CERPEN

Celoteh Ismail

Min, 03 Jul 2022

MENJELANG hari kurban, Ismail kerap membawa cerita selepas kembali bermain bersama kawan-kawannya. Perihal kambing-kambing yang dilihatnya di halaman Masjid Maryam—tak jauh dari kolam renang Surya Indah. Kambing-kambing yang akan disembelih tepat di hari kurban. Kambing-kambing milik Pak Dewan.
Ada sepuluh ekor, kata Ismail kepada ibunya. Ada yang hitam, ada juga yang putih. Suara khas mengembiknya bersahut-sahutan. Banyak anak sebaya Ismail suka bermain di halaman masjid hanya untuk melihat kambing-kambing itu. Tontonan yang jarang dan hanya bisa dinikmati saban menjelang hari kurban.

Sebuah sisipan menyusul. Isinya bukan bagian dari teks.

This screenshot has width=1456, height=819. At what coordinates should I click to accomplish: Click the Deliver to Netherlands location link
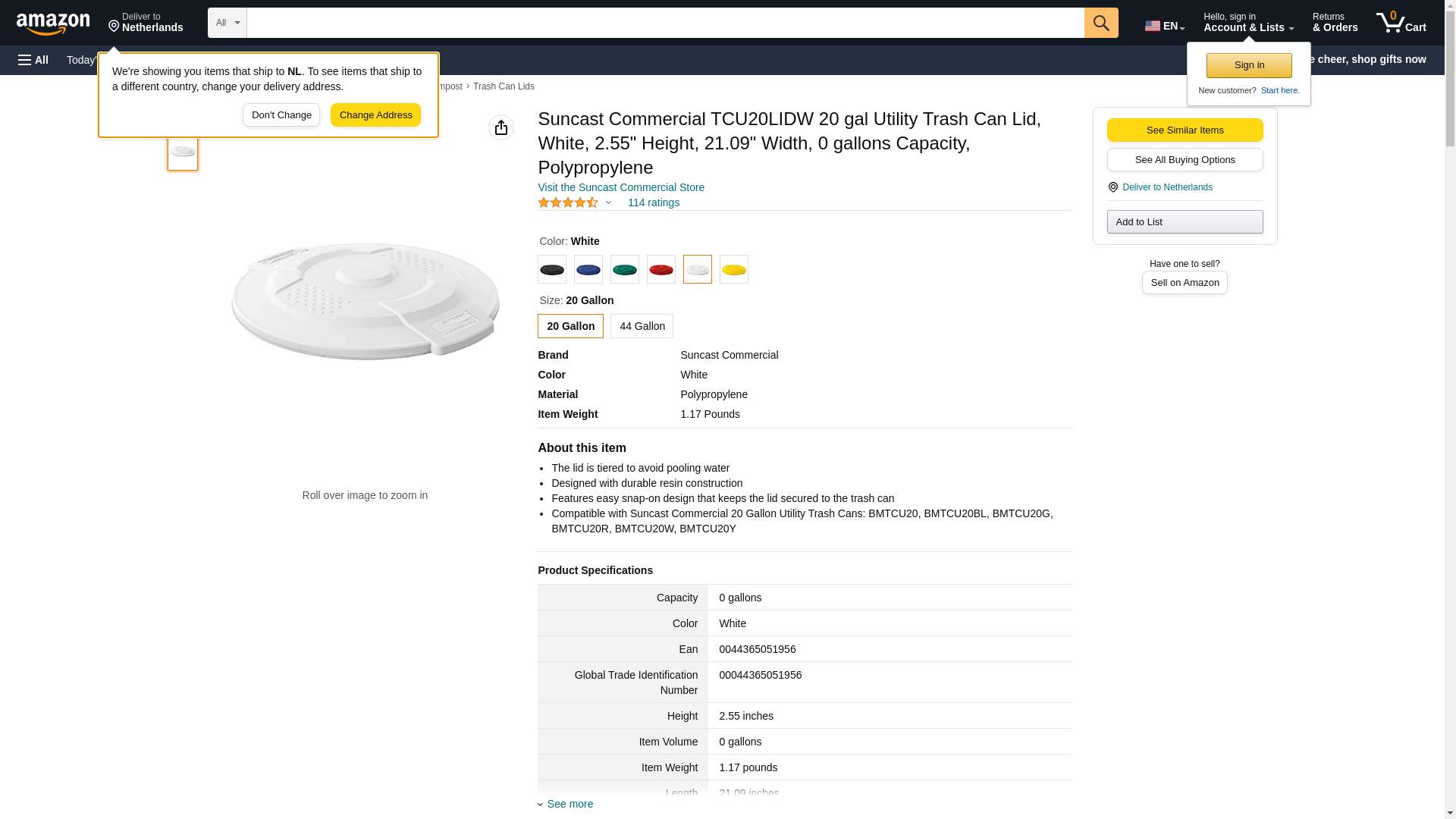coord(146,23)
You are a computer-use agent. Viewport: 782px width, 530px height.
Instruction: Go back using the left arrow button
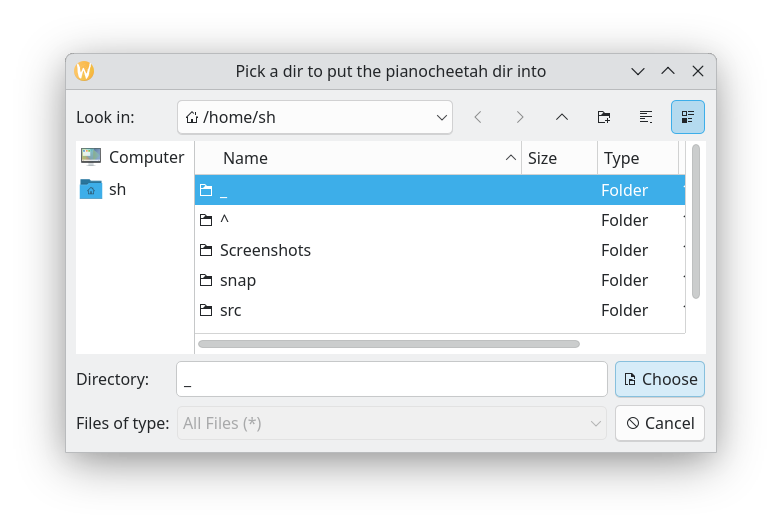click(478, 117)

“Tidak ada lagikah cerita yang kau bawa, Nak? Selain kambing,” ucap ibunya yang tengah berada di dapur. Ismail berdiri di ambang pintu. Mulutnya tak henti berdecak. Kambing yang gemuk dan sehat. Jika sudah disembelih, tentulah dagingnya empuk dan enak. Begitu celoteh bocah kecil berambut ikal itu.
“Kambing-kambing itu beda, Bu.”
“Beda apanya? Semua kambing tentulah sama, tak akan menyerupai gajah atau kucing,” seloroh ibunya.

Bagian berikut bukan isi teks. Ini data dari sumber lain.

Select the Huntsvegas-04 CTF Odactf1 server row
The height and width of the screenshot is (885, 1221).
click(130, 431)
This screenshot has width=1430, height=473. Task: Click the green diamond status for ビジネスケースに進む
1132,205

“Sudah sering Mail melihat kambing. Tapi tak pernah sesenang sekarang.”
“Ya, apa yang membuatmu begitu bersemangat? Bukankah dalam beberapa hari ini, kau juga terkadang melihat kambing lain? Tapi tak segirang seperti sekarang.”

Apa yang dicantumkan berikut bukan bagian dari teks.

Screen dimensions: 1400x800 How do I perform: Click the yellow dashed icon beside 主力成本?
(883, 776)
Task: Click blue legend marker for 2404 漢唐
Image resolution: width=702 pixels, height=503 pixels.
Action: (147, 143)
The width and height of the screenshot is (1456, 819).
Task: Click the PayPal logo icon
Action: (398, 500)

“Karena kambing-kambing itu milik Pak Dewan.”
Rahmi—sang ibu melirik. “Jangan terlalu sering main sama Zulfan!”
“Lho, kenapa, Bu?” dahi Ismail berkerut. “Lagi pula, jika Mail tak ke rumahnya, Zulfan akan menyuruh Rifa, Dimas, dan Rifki ke rumah kita, ngajak Mail.”
Rahmi mendekati anaknya. “Malu kalau kau sering main di rumahnya. Zulfan tidak sebanding denganmu. Dia anak orang kaya. Ayahnya anggota dewan. Punya kolam renang besar yang ramai pengunjung, rumah sewaannya banyak. ”
Ismail mendecak. “Apa ada larangan dari Tuhan untuk anak miskin bermain sama anak kaya?”
“Tidak, tapi kita harus tahu diri,” Rahmi mengingatkan.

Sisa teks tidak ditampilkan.